A protein called PINK1 promotes complex branching of neurons in mice, according to a new study that could explain why Parkinson’s disease patients with mutations in the PINK1 gene often have cognitive impairment.
The findings by University of Pittsburgh researchers, published in The Journal of Neuroscience, may also help explain how neurodegeneration progresses in other diseases such as Alzheimer’s and could eventually point to new treatment approaches.
“We’re really excited about these findings because we show that PINK1 has an impact specifically on neuron structure and function, which we think could lead to a better understanding of why neurons degenerate and how we can prevent or reverse that process,” said senior author Dr. Charleen T. Chu, who holds the A. Julio Martinez chair in neuropathology and is a professor of pathology in the Pitt School of Medicine.
Parkinson’s disease is driven by loss of neurons in the substantia nigra, a brain region that regulates movement, leading to trembling or shaking, stiffness and problems with balance and coordination. The genetic and environmental causes of Parkinson’s are complex and not fully understood, but several different genes have been linked with development of the disease.
Beyond motor symptoms of Parkinson’s, some patients also experience cognitive issues related to memory and attention, develop psychiatric or mood disorders, and have increased risk of developing dementia. These symptoms occur in patients with two mutated copies of the PINK1 gene and also in family members with a mutation in only one copy of the gene, suggesting that this protein plays a key role in brain function.
To learn more about PINK1 in neurons, Chu and her team studied mice that lack expression of the PINK1 gene. Using a microscope, they looked at the tree-like branches called dendrites that extend out from the neuron to receive signals.
Each neuron in the brain may be connected to thousands of other neurons. The more dense and intricate a neuron’s branches, the more connections called synapses it makes with other neurons, allowing better flow of information through the brain via electrical impulses. Simplification of this branching and loss of synaptic connections are associated with cognitive decline.
In normal mice, dendrites were intricately branched like a bushy, overgrown shrub. But in the mice that didn’t produce PINK1, the branches were less complex, as though the shrub had been pruned by an overzealous gardener.
The researchers also zoomed in to look at projections called dendritic spines, the structures that form a synapse with the end of other neurons. Like an unripe bud that unfurls into a leaf, dendritic spines begin as slender, hair-shaped structures called filopodia before swelling and finally maturing into toadstool-shaped mushroom spines.

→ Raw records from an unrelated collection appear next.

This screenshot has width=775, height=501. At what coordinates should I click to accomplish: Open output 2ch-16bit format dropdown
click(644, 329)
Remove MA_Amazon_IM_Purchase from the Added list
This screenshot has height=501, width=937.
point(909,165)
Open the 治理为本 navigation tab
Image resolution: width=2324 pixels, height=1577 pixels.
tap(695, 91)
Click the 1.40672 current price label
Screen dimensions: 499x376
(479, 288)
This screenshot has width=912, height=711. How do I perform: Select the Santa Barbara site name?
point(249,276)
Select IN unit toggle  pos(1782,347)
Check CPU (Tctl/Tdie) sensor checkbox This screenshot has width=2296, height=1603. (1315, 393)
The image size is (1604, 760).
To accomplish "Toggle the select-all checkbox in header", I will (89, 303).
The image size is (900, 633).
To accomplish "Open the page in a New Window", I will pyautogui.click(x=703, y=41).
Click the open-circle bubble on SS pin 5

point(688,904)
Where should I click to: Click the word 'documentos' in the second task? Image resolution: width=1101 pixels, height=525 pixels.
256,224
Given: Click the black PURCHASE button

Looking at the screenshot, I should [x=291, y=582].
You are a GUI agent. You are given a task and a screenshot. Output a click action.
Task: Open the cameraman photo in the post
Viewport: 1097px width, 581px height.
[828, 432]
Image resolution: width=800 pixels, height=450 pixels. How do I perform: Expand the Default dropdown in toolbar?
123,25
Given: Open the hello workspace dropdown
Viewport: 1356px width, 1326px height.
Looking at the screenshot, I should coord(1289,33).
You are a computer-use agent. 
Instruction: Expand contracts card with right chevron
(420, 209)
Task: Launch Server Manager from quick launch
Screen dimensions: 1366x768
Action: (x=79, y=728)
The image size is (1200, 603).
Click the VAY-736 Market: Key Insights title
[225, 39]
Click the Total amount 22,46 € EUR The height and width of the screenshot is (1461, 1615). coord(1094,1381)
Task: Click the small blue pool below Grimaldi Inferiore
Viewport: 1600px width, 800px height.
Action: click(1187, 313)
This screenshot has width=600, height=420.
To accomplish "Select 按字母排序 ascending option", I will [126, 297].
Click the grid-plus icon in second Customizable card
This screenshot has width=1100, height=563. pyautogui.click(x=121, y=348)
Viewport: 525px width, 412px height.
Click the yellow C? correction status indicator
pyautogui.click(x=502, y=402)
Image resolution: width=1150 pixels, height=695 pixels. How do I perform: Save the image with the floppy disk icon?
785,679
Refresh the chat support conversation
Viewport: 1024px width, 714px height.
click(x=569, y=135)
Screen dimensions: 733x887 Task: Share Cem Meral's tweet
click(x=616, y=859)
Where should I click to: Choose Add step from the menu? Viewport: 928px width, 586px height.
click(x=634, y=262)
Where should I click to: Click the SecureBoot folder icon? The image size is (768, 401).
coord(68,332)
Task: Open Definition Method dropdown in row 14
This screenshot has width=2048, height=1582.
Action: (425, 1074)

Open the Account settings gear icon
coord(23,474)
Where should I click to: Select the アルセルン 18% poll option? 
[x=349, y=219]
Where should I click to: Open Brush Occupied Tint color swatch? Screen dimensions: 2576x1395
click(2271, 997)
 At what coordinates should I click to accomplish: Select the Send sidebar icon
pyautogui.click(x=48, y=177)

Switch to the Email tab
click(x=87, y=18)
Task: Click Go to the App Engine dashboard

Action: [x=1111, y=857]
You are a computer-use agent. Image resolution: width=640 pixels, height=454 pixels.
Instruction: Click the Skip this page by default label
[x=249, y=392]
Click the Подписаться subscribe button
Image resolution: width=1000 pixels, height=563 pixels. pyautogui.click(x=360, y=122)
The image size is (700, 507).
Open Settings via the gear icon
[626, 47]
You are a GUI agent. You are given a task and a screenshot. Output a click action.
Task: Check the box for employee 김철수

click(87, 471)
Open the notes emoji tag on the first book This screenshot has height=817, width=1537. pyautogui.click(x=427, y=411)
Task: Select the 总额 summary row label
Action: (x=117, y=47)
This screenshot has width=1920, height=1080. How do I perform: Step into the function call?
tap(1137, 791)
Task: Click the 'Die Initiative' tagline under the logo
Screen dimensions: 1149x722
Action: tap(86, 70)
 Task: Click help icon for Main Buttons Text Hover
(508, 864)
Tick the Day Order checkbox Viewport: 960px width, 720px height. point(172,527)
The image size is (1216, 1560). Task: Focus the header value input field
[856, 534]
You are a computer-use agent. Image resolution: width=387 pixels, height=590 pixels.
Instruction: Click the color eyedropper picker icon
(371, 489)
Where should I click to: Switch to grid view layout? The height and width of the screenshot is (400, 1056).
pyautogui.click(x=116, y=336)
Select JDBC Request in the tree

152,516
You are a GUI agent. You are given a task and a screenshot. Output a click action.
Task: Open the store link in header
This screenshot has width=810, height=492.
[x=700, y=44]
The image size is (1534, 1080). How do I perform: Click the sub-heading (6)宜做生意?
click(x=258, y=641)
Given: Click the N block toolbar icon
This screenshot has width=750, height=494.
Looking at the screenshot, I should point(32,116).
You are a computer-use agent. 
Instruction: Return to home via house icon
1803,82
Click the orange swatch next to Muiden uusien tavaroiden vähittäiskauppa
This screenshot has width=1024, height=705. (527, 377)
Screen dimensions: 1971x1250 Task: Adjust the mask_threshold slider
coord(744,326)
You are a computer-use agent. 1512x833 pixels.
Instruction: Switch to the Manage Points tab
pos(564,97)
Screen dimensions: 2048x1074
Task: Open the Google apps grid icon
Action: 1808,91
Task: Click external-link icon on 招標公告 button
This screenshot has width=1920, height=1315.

“In neurons from the cortex of animals that lacked PINK1, we saw a decrease in the number of spines overall as well as altered distribution in the type of spines,” explained Chu, who is also a member of the McGowan Institute for Regenerative Medicine at Pitt. “We saw a shift from mushroom spines – which support strong neuronal connections and are important for memory — to filopodia, which are not yet functional.”
As a result of altered spine density and distribution, the electrical firing of these neurons was decreased, pointing to diminished connections between brain cells in the absence of PINK1.
When the researchers reintroduced human PINK1 to mouse neurons that lacked the protein, dendritic branching, spine density and neuron firing were restored to levels seen in normal neurons, confirming the importance of this protein for healthy neuron structure and function in both rodents and humans.
The next step for Chu and her team is to learn more about how PINK1 regulates dendritic branching and spine development. This research could eventually lead to new treatments to prevent or treat neurodegeneration in Parkinson’s and other diseases associated with reduced PINK1 expression such as some forms of Alzheimer’s.